Instructions for the task: The line containing "Task: Click the 备注 text input field" marks the end, so write out exactly every line from the top of the entries below through that one.

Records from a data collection
....

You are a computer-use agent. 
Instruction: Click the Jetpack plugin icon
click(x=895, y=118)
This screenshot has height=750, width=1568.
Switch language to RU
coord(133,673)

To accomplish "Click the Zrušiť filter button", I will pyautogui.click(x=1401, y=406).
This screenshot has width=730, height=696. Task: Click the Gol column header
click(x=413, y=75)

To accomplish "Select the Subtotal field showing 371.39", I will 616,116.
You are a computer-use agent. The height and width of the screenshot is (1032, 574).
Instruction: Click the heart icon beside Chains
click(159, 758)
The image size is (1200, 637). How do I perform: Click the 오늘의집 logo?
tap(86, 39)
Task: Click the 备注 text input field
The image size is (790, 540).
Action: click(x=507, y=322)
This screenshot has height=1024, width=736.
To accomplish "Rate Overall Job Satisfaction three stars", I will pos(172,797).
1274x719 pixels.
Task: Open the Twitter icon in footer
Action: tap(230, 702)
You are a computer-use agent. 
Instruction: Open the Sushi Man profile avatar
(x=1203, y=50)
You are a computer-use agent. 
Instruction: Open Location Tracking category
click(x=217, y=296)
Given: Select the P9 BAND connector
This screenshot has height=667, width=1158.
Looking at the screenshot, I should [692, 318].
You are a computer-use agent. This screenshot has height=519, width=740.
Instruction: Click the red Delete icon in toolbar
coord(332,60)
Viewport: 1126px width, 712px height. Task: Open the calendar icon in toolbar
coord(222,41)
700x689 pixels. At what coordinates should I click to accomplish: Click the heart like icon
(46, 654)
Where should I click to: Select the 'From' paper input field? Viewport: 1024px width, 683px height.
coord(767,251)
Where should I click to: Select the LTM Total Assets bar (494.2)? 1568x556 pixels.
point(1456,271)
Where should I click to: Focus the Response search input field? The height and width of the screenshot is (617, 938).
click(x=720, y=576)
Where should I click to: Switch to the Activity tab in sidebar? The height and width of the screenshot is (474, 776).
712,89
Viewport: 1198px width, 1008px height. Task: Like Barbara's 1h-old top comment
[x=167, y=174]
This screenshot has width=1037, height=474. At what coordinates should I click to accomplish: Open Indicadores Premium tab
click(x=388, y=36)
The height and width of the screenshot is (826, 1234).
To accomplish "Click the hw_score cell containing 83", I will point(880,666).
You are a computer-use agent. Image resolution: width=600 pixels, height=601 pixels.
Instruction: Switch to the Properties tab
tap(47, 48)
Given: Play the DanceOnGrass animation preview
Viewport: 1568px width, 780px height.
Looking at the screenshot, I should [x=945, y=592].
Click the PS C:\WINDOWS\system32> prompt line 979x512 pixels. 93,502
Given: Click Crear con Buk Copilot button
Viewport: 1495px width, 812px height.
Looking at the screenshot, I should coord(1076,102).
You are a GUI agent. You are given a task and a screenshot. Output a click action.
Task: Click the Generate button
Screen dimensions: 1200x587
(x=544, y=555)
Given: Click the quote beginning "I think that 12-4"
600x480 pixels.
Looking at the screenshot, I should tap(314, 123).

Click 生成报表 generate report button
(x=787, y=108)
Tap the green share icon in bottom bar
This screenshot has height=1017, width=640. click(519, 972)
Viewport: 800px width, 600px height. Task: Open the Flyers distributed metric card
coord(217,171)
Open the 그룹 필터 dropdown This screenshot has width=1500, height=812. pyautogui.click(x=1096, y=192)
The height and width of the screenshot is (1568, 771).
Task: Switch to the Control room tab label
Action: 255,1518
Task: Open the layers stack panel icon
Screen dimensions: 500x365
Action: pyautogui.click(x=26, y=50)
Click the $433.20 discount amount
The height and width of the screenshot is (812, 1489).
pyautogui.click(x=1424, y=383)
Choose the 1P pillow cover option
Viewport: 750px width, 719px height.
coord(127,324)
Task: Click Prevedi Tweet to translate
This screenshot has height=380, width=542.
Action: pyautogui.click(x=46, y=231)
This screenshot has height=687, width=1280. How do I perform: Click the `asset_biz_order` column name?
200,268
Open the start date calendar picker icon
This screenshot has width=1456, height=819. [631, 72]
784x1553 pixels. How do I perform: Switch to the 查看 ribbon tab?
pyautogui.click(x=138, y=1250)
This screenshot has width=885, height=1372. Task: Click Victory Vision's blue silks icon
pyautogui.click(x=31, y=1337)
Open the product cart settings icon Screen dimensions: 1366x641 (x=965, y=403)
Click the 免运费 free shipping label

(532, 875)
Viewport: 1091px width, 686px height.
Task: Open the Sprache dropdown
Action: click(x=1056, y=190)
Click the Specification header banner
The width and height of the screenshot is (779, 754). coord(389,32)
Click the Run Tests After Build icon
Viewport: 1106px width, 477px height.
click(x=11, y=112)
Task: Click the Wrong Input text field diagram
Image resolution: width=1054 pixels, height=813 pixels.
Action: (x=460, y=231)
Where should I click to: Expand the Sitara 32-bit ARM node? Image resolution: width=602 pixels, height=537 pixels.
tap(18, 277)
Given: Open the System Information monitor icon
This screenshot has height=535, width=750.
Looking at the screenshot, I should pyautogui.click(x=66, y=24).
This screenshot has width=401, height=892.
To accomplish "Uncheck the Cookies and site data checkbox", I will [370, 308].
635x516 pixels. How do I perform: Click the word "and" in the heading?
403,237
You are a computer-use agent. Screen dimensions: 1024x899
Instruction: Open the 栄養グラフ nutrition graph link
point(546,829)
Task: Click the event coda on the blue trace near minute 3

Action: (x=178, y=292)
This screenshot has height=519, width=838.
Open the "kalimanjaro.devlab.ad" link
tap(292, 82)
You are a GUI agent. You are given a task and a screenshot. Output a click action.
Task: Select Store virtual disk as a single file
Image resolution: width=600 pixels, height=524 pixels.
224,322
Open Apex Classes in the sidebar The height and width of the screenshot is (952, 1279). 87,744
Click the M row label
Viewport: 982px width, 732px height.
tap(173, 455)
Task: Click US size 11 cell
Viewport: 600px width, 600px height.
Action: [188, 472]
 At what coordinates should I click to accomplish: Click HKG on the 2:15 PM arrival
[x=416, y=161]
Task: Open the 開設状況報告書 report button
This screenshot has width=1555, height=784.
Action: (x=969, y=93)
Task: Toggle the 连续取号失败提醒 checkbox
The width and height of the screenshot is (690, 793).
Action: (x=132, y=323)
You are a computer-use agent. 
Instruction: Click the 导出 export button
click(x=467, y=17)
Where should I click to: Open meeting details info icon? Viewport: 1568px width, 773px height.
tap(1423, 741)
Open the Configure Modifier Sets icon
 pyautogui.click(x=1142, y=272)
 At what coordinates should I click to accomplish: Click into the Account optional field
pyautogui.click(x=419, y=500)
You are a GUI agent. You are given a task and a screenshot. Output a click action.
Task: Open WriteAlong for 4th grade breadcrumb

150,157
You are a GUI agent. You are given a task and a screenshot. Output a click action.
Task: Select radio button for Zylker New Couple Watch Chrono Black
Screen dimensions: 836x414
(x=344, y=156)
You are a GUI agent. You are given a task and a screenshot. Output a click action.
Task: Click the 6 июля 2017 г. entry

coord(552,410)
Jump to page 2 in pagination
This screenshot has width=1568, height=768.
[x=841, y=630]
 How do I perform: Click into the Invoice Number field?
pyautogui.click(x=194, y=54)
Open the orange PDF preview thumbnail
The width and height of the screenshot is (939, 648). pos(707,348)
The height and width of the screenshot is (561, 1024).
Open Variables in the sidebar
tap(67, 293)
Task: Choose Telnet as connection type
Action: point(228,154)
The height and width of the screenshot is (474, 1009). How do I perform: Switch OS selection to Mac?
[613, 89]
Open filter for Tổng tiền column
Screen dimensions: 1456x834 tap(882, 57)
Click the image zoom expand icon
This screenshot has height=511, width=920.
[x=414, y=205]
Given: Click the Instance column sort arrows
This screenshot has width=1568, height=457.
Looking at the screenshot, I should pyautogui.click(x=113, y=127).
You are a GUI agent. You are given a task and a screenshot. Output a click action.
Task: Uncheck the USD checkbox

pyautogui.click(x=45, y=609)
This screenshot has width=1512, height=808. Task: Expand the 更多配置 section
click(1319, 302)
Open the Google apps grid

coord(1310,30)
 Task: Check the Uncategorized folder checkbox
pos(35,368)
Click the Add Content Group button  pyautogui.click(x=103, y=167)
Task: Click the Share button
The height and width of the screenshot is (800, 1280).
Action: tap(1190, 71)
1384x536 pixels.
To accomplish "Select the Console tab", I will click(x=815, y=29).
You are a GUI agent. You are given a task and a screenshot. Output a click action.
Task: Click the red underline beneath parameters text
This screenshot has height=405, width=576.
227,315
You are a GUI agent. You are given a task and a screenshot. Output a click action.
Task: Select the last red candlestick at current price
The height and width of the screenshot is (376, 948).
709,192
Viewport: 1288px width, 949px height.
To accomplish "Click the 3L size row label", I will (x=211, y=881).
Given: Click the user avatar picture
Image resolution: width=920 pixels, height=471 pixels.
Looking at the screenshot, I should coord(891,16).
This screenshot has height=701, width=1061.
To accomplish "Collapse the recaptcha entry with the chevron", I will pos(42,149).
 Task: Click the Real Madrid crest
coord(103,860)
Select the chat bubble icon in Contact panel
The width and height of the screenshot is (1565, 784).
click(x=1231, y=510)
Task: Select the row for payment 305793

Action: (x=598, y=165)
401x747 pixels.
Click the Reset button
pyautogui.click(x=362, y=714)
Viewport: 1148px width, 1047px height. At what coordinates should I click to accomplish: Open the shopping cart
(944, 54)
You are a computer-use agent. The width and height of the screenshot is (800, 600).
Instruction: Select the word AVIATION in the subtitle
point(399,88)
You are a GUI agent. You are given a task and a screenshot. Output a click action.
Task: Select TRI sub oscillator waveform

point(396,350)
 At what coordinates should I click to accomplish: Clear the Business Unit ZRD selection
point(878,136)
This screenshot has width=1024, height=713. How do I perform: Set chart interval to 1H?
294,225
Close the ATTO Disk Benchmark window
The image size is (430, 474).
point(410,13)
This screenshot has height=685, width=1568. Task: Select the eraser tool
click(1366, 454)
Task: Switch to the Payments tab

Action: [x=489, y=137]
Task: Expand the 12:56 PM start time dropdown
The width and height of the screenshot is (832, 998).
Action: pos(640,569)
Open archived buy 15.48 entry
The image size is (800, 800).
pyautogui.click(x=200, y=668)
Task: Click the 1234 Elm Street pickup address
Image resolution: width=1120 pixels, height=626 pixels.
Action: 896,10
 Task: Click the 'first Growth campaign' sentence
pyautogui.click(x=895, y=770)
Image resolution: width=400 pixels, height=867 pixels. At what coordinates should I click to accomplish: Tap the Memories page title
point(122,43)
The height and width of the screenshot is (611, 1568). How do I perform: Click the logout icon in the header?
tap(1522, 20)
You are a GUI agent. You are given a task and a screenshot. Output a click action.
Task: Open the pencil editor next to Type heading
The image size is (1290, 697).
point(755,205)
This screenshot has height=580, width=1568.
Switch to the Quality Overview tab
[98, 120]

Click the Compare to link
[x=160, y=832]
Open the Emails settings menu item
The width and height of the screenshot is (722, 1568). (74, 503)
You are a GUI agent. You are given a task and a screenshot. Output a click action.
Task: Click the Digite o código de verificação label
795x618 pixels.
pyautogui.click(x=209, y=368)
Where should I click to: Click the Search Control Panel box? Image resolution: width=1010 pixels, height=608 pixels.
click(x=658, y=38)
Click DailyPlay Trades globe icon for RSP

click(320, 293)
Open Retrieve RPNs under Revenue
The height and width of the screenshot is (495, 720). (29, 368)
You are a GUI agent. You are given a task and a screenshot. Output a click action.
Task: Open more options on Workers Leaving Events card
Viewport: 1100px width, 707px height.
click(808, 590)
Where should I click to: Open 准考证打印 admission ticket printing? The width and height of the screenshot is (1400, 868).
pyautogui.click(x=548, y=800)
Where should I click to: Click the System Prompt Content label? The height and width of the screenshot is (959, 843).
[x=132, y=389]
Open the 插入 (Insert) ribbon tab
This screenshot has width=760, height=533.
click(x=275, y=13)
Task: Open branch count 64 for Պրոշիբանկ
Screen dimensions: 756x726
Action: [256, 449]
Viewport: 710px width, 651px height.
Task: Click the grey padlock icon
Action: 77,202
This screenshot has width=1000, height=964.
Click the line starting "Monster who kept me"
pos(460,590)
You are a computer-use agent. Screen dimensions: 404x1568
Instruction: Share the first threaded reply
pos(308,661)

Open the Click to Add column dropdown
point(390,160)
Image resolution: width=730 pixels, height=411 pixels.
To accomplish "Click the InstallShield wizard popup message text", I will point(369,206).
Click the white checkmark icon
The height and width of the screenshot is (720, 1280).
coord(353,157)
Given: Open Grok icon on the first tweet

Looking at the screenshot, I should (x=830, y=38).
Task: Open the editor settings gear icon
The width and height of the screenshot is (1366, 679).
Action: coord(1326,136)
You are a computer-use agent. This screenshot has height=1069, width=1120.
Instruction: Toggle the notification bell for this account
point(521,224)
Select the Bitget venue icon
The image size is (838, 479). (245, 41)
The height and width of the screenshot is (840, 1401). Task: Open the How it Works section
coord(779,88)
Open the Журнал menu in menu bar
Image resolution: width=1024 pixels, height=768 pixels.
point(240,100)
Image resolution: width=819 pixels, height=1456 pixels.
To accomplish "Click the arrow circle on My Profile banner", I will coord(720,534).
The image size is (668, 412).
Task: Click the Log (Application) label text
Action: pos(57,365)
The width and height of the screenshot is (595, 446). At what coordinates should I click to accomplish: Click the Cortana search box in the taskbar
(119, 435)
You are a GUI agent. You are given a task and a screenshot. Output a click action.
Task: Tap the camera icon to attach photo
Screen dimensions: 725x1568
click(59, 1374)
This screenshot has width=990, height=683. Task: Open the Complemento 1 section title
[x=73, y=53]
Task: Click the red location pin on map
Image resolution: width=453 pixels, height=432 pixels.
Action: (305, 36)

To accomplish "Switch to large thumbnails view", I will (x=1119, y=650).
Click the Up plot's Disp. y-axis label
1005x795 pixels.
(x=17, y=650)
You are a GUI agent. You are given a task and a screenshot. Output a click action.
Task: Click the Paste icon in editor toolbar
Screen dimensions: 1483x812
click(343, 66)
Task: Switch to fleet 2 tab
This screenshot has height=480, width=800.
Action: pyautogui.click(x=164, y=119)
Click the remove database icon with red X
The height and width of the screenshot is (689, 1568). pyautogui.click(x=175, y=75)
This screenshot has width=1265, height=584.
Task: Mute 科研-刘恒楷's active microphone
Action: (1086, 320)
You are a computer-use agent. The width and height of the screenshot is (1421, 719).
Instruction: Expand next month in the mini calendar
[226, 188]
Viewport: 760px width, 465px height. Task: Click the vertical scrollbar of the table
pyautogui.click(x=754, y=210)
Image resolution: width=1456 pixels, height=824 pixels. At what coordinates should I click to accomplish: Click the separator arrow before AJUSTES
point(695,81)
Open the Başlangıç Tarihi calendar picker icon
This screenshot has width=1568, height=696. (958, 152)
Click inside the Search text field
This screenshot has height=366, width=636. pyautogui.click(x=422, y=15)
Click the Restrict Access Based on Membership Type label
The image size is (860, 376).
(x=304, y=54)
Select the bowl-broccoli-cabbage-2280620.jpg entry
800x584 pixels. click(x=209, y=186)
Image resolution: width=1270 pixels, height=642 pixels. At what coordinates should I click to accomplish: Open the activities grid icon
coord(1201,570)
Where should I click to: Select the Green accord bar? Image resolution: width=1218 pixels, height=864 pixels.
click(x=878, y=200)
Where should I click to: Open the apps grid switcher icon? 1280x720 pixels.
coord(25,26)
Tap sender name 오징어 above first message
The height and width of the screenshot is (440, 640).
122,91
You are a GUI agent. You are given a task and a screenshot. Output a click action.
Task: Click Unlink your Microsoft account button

....

Answer to this task:
You are a computer-use agent. 
Instruction: Click the Jetpack plugin icon
click(x=895, y=118)
This screenshot has height=750, width=1568.
Switch language to RU
coord(133,673)

To accomplish "Click the Zrušiť filter button", I will pyautogui.click(x=1401, y=406).
This screenshot has width=730, height=696. Task: Click the Gol column header
click(x=413, y=75)

To accomplish "Select the Subtotal field showing 371.39", I will 616,116.
You are a computer-use agent. The height and width of the screenshot is (1032, 574).
Instruction: Click the heart icon beside Chains
click(159, 758)
The image size is (1200, 637). How do I perform: Click the 오늘의집 logo?
tap(86, 39)
Task: Click the 备注 text input field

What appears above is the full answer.